Provided records —
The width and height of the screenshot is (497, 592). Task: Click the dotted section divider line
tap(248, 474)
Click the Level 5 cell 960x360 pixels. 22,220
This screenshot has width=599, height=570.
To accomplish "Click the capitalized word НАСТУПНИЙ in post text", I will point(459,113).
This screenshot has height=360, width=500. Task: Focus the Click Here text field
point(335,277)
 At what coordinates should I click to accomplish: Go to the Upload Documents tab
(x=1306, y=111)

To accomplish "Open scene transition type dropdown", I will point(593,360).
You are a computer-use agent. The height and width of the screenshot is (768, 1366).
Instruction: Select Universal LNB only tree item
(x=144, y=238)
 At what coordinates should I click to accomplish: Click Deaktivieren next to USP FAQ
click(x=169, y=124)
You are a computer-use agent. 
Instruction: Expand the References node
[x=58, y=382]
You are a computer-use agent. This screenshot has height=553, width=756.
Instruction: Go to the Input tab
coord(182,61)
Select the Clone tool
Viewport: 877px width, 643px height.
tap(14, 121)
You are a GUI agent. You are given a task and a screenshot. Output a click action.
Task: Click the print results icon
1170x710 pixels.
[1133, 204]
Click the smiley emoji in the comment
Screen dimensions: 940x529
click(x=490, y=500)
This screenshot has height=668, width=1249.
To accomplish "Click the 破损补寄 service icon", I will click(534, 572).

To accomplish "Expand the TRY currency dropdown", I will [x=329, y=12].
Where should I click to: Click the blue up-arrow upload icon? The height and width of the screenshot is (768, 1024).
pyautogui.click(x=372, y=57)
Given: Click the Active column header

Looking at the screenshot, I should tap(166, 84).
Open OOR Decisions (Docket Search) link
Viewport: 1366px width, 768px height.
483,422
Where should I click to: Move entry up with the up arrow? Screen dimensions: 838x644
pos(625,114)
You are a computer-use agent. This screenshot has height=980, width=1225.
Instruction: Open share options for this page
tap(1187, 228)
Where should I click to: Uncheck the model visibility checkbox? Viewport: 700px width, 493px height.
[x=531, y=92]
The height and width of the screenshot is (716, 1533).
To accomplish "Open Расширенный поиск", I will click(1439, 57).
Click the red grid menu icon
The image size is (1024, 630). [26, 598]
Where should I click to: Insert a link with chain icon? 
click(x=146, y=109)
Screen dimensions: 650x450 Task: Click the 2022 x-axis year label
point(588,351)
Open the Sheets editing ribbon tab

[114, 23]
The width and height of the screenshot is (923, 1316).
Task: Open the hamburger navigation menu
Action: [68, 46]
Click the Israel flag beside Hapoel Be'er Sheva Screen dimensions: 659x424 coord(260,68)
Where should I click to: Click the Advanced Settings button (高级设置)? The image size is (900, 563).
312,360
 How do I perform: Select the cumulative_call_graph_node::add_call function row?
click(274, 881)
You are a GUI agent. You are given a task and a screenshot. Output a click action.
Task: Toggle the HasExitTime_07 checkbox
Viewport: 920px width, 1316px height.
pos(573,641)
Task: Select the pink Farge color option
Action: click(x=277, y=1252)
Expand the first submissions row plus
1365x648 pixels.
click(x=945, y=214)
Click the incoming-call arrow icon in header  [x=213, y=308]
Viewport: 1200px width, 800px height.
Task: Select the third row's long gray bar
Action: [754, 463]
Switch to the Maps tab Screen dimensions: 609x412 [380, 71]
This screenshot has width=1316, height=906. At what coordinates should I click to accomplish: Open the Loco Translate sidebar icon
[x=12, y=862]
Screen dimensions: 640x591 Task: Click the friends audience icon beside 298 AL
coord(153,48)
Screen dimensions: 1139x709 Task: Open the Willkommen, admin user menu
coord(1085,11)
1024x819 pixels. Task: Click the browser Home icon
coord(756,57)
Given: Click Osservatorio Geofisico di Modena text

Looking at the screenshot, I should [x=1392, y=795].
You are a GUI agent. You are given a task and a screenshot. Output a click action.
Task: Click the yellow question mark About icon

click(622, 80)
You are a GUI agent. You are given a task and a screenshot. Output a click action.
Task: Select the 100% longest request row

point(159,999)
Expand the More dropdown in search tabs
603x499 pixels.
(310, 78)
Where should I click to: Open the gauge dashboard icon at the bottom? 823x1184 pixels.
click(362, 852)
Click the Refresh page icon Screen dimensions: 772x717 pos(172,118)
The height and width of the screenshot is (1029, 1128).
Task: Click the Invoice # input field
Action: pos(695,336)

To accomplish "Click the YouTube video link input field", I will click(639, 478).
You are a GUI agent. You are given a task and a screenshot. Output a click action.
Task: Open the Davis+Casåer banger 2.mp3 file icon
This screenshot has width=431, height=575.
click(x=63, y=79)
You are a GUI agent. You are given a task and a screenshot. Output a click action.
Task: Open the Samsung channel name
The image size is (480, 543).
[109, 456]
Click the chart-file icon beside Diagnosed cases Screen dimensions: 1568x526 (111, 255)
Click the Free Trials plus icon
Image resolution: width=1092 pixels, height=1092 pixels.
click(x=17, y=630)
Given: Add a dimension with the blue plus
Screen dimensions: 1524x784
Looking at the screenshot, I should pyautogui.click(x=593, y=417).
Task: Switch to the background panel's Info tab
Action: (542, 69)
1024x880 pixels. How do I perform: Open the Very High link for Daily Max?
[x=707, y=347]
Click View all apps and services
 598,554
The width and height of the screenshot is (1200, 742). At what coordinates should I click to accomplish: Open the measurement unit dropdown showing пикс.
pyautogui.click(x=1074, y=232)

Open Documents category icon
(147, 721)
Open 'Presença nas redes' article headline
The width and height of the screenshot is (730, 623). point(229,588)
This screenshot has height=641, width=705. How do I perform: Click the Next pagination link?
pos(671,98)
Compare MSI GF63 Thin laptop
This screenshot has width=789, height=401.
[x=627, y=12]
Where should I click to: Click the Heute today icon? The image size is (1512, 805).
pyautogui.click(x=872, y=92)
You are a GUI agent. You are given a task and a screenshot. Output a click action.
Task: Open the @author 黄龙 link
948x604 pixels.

Task description — Search term "computer": return each line of the data that contains it.

Response —
You are a computer-use agent. The height and width of the screenshot is (768, 1366).
You are a computer-use agent. 
You are a computer-use agent. This screenshot has height=553, width=756.
You are a computer-use agent. This screenshot has height=980, width=1225.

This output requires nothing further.